Concerted efforts to safeguard documents of national importance didn’t begin in earnest until 1933, when Congress established the National Archives. That same year, Robert D. W. Connor, the first archivist of the United States, delivered this mortifying assessment of our federal government’s “system” to retain and catalog historic manuscripts:

[Everything is] scattered throughout the country, stored wherever space can be found for them, in cellars and sub-cellars, under terraces and over boiler-rooms, in attics and corridors, piled in dumps on floors and packed into alcoves, abandoned carbarns, storage warehouses, deserted theaters, or ancient but more humble edifices that should long ago have served their last useful purpose. Typical is the case of valuable records relating to Indian Affairs which were found in a depository in Washington piled on dust-covered shelves mingled higgledy-piggledy with empty whisky bottles and with rags and other highly inflammable trash. In another Washington depository packed with documents the most prominent object which meets the eye as one enters the room is the skull of a cat protruding from under a pile of valuable records.

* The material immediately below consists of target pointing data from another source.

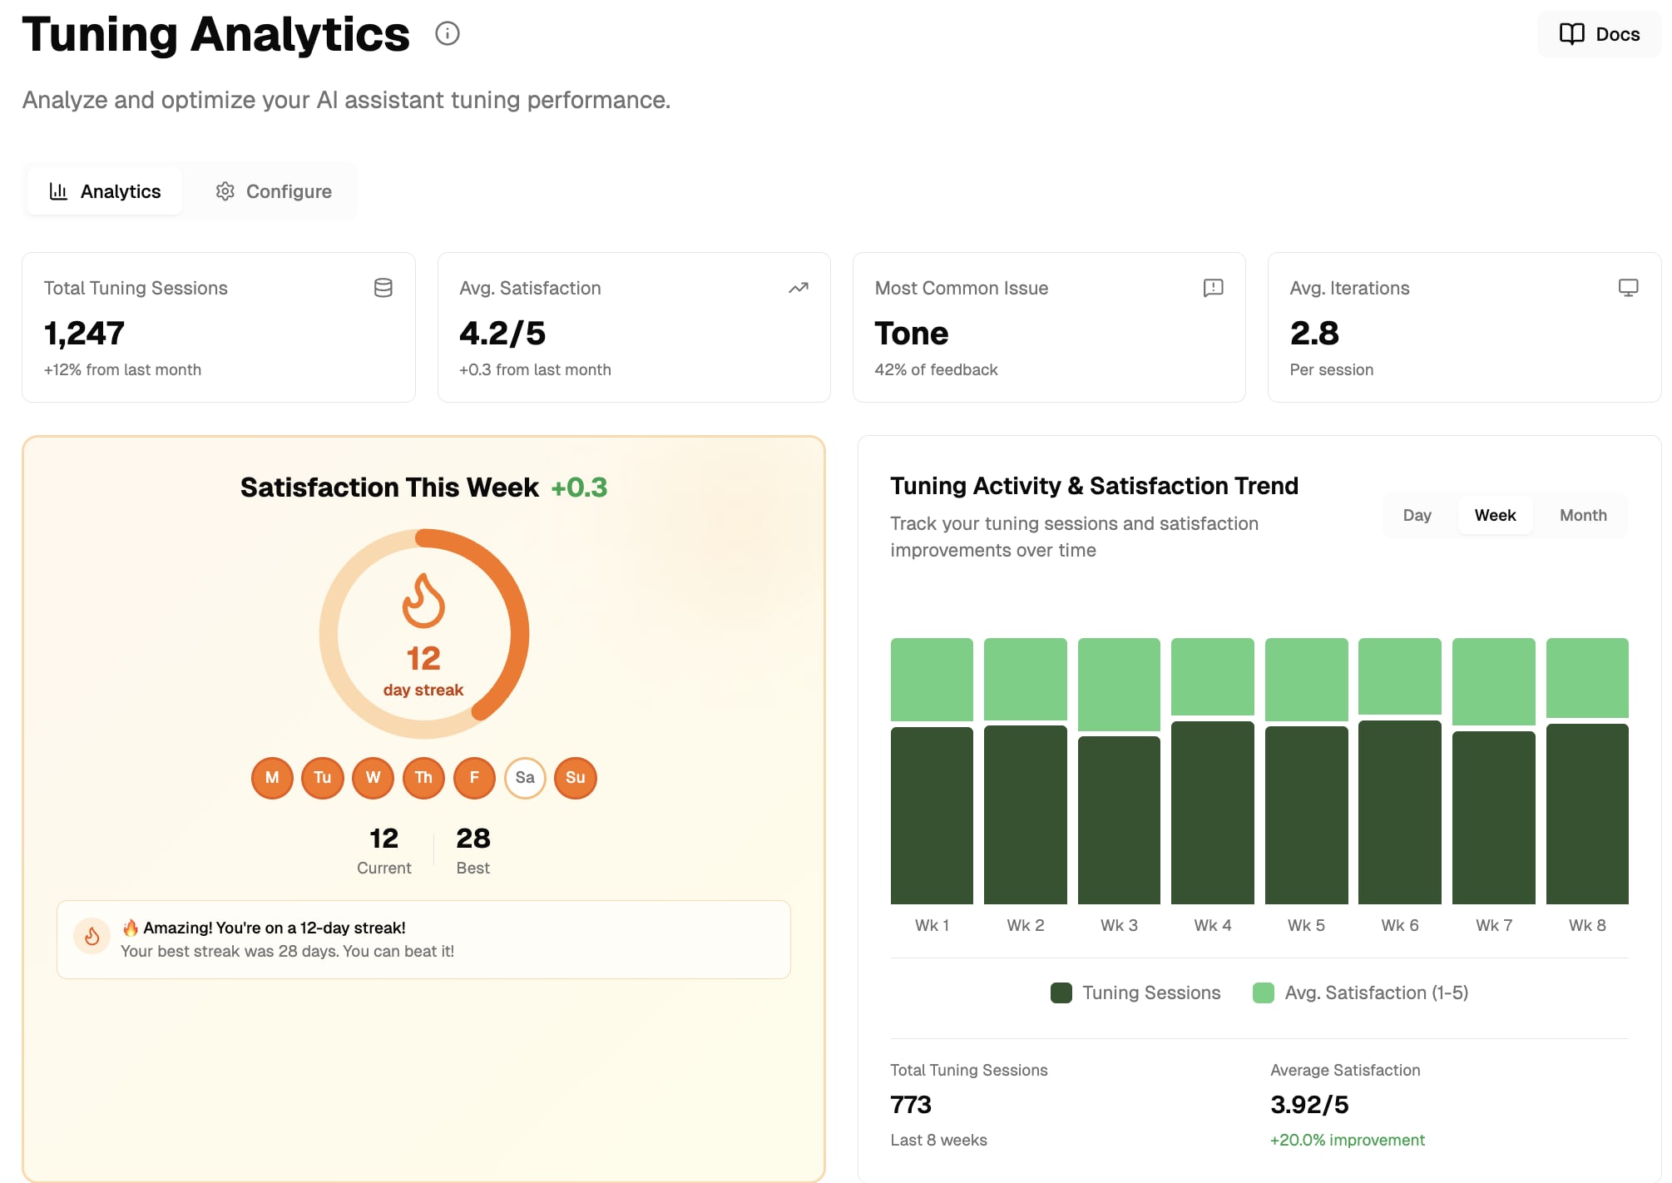Toggle Saturday in the weekly streak tracker
This screenshot has height=1183, width=1672.
tap(525, 778)
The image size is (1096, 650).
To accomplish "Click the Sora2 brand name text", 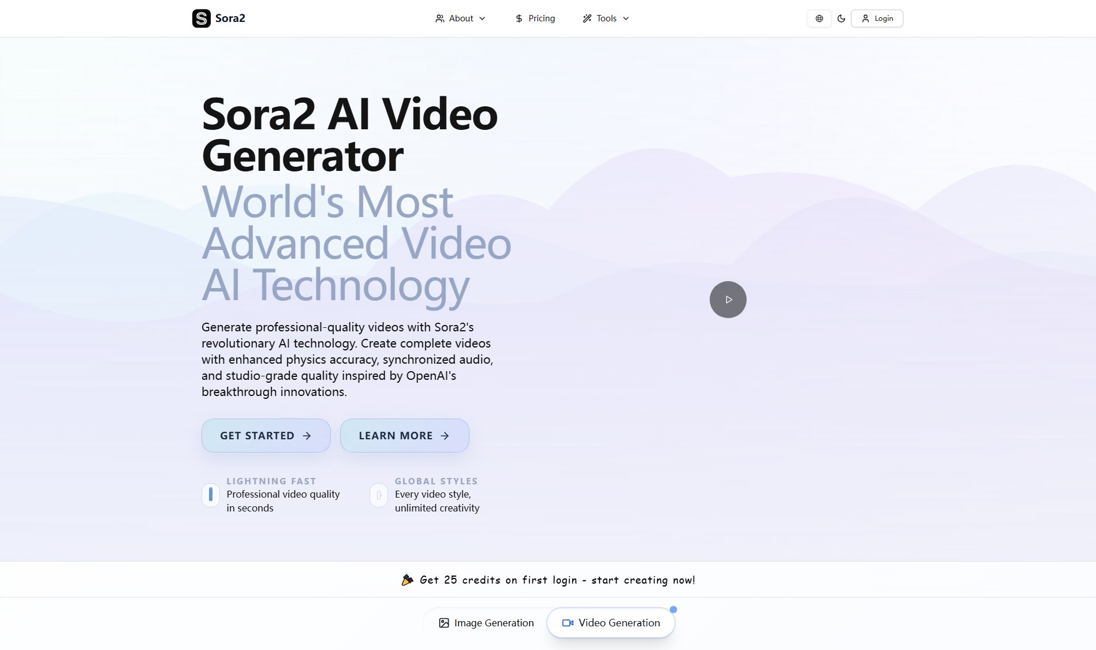I will click(230, 18).
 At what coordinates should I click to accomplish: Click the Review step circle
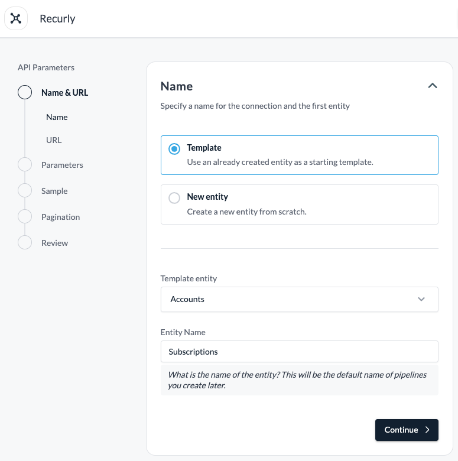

Although the cornerstone of the National Archives was laid in 1933, construction lagged due to the Depression and World War II, and the engrossed copy of the Declaration of Independence didn’t settle into its permanent home until 1952.

That it hadn’t been lost or ruined in the meantime, as had the great majority of Dunlap broadsides, is a miracle in itself. After the signing ceremony on August 2, 1776, the engrossed copy was repeatedly rolled up and unrolled as it accompanied Continental Congress members dashing from city to city, trying to keep one step ahead of British soldiers who would have loved to get their hands on the treasonous parchment.

In 1801, President John Adams ordered that key government manuscripts be moved from Philadelphia to the nation’s new capital in Washington. The Declaration and its priceless companions were loaded onto a ship that sailed down the Delaware River, out to sea, through the Chesapeake Bay, and finally up the Potomac.